Fenomeni analoghi hanno avuto luogo in molti paesi come in Belgio, Australia, Nuova Zelanda, ovviamente in Yemen, l’unico paese che ha il coraggio di fronteggiare apertamente Israele e i suoi potenti complici, in Iran, in Egitto, in Kenya, in Algeria, in Tunisia; in America Latina, dove hanno protestato a Cuba, in Colombia, in Nicaragua, in Brasile, in Venezuela ecc. In Asia gli oppositori del genocidio sono scesi in piazza nella Corea del Sud, paese strettamente legato agli Usa, in Malaysia, in Indonesia, in Brunei, in Cina si sono mossi soprattutto gli studenti, mentre in India Sonia Gandhi ha criticato il silenzio del primo ministro Modi, che ha rapporti amichevoli con Netanyahu, colpevole di crimini contro l’umanità. Contemporaneamente alle proteste contro il genocidio perpetrato da Israele, molti paesi asiatici (Nepal, Indonesia, Filippine) sono stati sconvolti da mobilitazioni contro quello che viene definito nepotism baby, ossia contro i privilegi di cui godono gli appartenenti alle cosiddette caste, che caratterizza anche le nostre società sempre più polarizzate.
Ad oggi 157 paesi membri delle Nazioni Unite riconoscono lo Stato di Palestina e alcune organizzazioni militanti chiedono con forza all’Assemblea Generale di applicare al caso di quel popolo massacrato la risoluzione “Uniti per la pace”, di fatto raramente utilizzata, originariamente creata per aggirare l’inazione del Consiglio di Sicurezza, dovuta all’impiego del veto da parte degli Usa. Questa risoluzione consentirebbe di aprire una sessione di emergenza su Gaza e di organizzare rapidamente un’operazione di pace con gli indispensabili aiuti umanitari a sostegno al popolo palestinese, come del resto prevede la stessa carta delle Nazioni Unite nel caso di emergenze umanitarie. La Cina e l’Indonesia hanno anche proposto di fornire una forza di pace.

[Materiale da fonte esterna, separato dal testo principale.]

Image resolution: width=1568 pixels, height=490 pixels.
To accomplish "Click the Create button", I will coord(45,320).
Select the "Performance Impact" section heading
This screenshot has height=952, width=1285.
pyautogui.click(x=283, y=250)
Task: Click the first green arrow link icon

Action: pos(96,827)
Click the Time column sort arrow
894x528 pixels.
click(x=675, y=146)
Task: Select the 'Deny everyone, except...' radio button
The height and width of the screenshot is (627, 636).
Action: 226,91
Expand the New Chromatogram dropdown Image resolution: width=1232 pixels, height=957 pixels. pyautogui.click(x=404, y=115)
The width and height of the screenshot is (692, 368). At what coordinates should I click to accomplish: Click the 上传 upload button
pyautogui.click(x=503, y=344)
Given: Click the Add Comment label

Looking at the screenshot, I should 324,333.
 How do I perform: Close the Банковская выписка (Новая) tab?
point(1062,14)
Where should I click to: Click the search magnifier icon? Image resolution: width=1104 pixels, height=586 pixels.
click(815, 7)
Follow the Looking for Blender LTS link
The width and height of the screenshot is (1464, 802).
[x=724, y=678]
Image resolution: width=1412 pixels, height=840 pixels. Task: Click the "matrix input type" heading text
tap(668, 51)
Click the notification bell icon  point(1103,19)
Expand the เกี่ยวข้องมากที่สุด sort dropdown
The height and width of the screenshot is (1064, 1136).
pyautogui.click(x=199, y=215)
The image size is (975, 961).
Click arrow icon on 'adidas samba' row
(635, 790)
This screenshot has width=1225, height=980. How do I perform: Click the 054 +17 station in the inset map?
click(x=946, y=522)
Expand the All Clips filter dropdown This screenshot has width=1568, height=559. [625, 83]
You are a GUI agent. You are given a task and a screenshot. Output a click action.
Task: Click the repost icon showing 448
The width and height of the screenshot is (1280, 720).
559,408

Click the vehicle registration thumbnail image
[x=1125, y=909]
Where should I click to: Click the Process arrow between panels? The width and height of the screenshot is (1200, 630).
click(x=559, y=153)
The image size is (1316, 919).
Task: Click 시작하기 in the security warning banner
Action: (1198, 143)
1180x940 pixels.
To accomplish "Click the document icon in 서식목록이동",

In sostanza, di strumenti giuridici, nonostante il recente abominevole attacco di Trump alle Nazioni Unite farcito di considerazioni a dir poco fantasiose, ce ne sarebbero, ma ovviamente non sono sufficienti. È necessaria la continua e intensa pressione delle masse, che devono divenire sempre più consapevoli che la brutalità contro il popolo palestinese costituisce l’altra faccia della triste medaglia: l’immiserimento dei popoli del mondo per garantire alle élite dominanti la persistenza del loro potere anche a costo della guerra e dello sterminio.